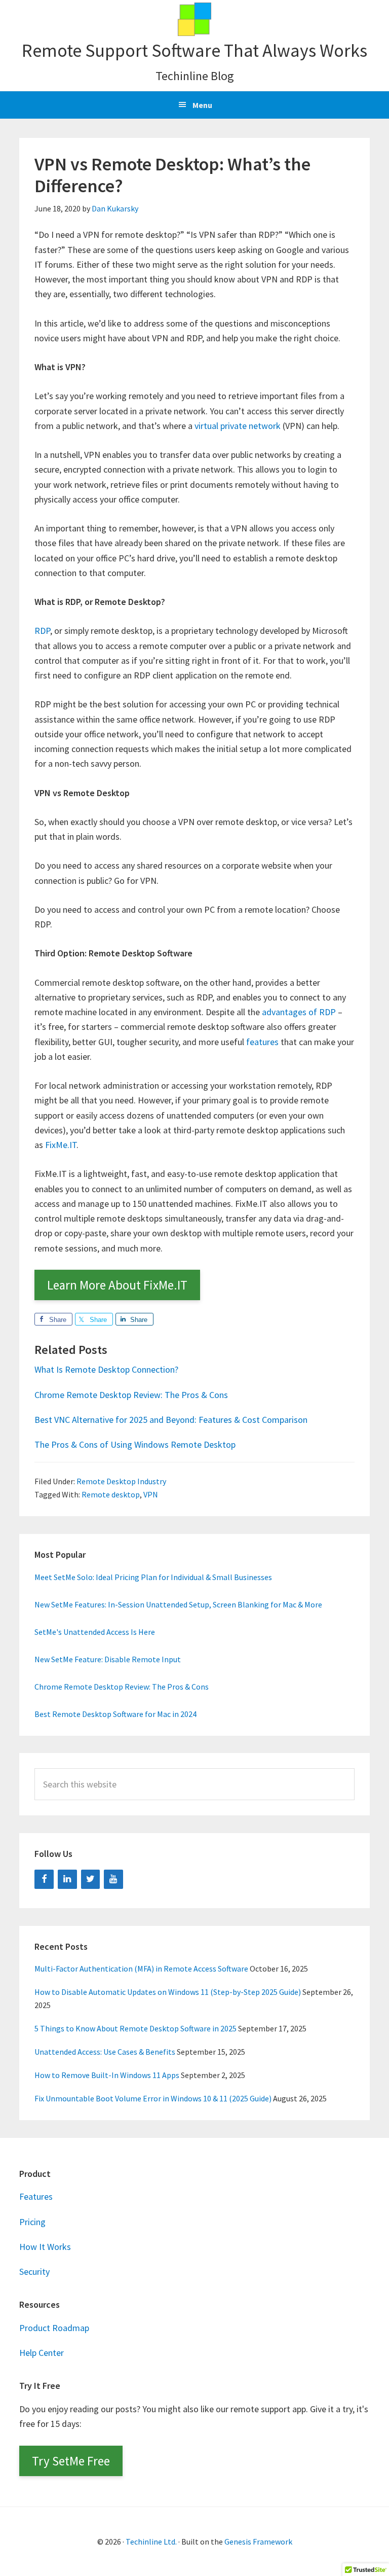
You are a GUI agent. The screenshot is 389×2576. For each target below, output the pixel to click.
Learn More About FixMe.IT (117, 1285)
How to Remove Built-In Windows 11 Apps (106, 2075)
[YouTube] (113, 1879)
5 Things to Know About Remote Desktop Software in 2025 (135, 2028)
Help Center (41, 2352)
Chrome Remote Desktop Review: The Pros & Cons (131, 1395)
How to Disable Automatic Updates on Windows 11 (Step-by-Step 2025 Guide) (167, 1992)
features (262, 1042)
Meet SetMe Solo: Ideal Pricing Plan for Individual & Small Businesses (153, 1577)
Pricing (32, 2222)
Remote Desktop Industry (121, 1481)
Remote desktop (111, 1494)
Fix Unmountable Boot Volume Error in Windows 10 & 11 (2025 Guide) (152, 2098)
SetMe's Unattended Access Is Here (94, 1632)
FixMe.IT (60, 1145)
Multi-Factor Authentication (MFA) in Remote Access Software (141, 1968)
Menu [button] (202, 105)
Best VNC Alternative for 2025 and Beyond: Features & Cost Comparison (170, 1419)
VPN (150, 1494)
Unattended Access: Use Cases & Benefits (104, 2052)
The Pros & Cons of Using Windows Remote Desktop (135, 1444)
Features (36, 2196)
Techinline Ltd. (151, 2541)
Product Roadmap (54, 2328)
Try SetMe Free (71, 2461)
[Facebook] (44, 1879)
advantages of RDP (299, 1012)
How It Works (45, 2246)
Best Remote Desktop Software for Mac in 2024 (115, 1714)
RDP (42, 630)
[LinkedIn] (67, 1879)
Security (34, 2271)
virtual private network (237, 426)
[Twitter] (90, 1879)
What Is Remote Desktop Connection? (106, 1369)
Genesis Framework (258, 2541)
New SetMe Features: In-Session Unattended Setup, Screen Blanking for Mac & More (178, 1604)
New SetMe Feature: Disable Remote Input (107, 1659)
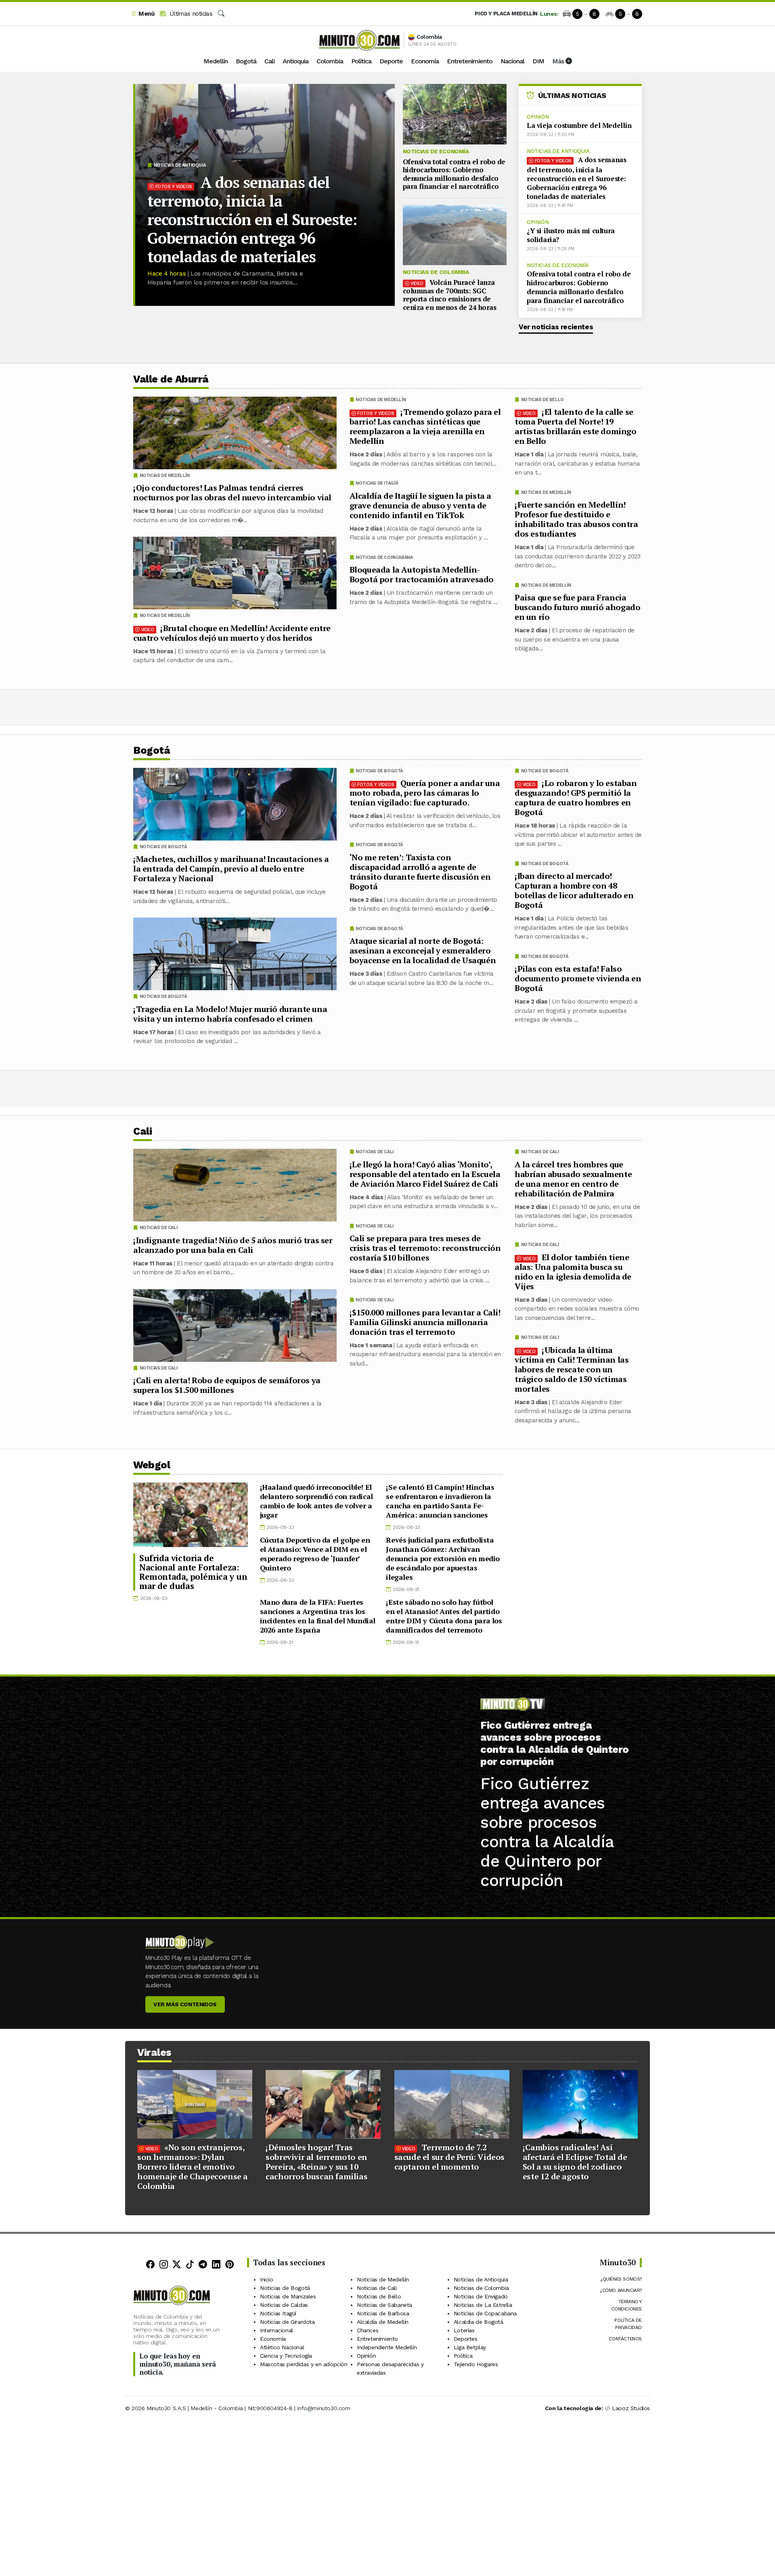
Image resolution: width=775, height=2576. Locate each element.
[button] (142, 14)
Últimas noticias (190, 13)
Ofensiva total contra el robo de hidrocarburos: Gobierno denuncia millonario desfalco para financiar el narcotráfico (454, 174)
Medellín (215, 61)
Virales (154, 2052)
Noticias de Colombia (436, 272)
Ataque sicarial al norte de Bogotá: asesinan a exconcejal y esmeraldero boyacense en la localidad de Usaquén (423, 950)
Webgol (151, 1465)
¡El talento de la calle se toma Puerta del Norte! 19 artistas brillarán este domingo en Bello (576, 426)
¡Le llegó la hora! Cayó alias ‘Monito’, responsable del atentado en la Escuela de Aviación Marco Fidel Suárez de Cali (425, 1173)
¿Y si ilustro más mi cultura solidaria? (571, 235)
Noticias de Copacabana (384, 557)
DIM (538, 61)
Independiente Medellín (387, 2347)
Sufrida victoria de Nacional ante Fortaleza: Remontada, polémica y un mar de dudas (193, 1571)
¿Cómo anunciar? (621, 2290)
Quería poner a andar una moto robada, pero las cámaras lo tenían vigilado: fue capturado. (425, 793)
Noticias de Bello (542, 399)
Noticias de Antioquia (180, 165)
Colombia (329, 61)
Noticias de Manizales (288, 2296)
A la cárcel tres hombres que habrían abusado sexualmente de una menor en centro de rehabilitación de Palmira (573, 1178)
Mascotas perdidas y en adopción (304, 2364)
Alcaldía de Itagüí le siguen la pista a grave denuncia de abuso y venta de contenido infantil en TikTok (420, 505)
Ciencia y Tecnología (286, 2355)
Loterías (464, 2330)
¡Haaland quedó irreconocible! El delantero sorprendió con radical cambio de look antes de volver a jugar (316, 1501)
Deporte (391, 61)
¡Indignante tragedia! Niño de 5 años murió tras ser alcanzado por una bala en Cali (233, 1244)
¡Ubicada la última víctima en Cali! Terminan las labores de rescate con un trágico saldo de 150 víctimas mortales (571, 1369)
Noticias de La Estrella (483, 2305)
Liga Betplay (470, 2347)
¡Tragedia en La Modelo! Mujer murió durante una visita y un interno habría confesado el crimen (230, 1014)
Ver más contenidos (185, 2004)
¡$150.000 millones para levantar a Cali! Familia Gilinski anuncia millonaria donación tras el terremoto (425, 1322)
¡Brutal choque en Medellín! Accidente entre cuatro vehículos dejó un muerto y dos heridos (232, 633)
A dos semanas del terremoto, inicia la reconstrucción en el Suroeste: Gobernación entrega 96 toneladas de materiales (252, 219)
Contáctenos (625, 2339)
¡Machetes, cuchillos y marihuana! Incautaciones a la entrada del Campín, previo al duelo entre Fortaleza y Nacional (231, 868)
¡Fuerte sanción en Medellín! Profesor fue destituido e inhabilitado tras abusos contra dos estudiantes (576, 519)
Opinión (538, 117)
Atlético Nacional (282, 2347)
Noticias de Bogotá (544, 771)
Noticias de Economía (436, 151)
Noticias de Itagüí (377, 483)
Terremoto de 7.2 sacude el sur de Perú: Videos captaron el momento (449, 2157)
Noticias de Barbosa (383, 2313)
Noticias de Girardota (287, 2322)
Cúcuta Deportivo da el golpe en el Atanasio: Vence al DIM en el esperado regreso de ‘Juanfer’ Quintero (315, 1553)
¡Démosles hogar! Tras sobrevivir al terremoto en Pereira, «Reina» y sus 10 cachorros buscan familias (316, 2162)
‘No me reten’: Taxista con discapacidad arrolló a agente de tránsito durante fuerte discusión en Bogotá (420, 872)
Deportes (466, 2339)
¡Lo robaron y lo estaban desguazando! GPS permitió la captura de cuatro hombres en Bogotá (576, 798)
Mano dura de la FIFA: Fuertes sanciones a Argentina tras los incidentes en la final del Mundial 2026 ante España (317, 1616)
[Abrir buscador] (221, 14)
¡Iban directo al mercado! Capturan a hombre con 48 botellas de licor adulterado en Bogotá (574, 890)
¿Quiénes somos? (621, 2279)
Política (361, 61)
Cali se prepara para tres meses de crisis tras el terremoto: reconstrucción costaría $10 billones (425, 1248)
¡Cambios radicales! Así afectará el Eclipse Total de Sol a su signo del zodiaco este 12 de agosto (575, 2162)
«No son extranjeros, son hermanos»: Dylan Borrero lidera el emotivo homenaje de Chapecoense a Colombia (192, 2166)
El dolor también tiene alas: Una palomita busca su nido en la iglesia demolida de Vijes (573, 1271)
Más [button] (559, 61)
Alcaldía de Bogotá (478, 2322)
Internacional (276, 2330)
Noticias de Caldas (284, 2305)
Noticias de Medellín (546, 492)
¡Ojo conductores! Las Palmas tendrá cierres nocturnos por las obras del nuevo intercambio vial (232, 492)
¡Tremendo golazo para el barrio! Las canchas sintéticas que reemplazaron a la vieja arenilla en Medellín (425, 426)
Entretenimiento (469, 61)
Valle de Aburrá (171, 379)
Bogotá (246, 61)
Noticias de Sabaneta (384, 2305)
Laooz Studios (631, 2408)
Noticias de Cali (540, 1151)
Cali (269, 61)
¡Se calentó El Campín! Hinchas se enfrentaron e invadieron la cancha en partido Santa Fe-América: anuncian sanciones (440, 1501)
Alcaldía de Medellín (382, 2322)
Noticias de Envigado (481, 2296)
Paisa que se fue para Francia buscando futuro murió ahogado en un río (577, 607)
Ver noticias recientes (556, 327)
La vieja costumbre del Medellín (579, 125)
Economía (425, 61)
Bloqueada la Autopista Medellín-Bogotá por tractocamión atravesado (422, 574)
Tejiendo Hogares (476, 2364)
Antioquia (295, 61)
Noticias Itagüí (278, 2313)
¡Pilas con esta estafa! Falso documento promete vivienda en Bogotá (578, 978)
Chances (367, 2330)
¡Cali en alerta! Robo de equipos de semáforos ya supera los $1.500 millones (226, 1385)
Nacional (512, 61)
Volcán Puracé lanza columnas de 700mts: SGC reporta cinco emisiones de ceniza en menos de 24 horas (449, 295)
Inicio (266, 2279)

Action item: Find the word "hombres" in the listing above, then copy each line where it turns up.

Answer:
A la cárcel tres hombres que habrían abusado sexualmente de una menor en centro de rehabilitación de Palmira (573, 1178)
¡Lo robaron y lo estaban desguazando! GPS permitió la captura de cuatro hombres en Bogotá (576, 798)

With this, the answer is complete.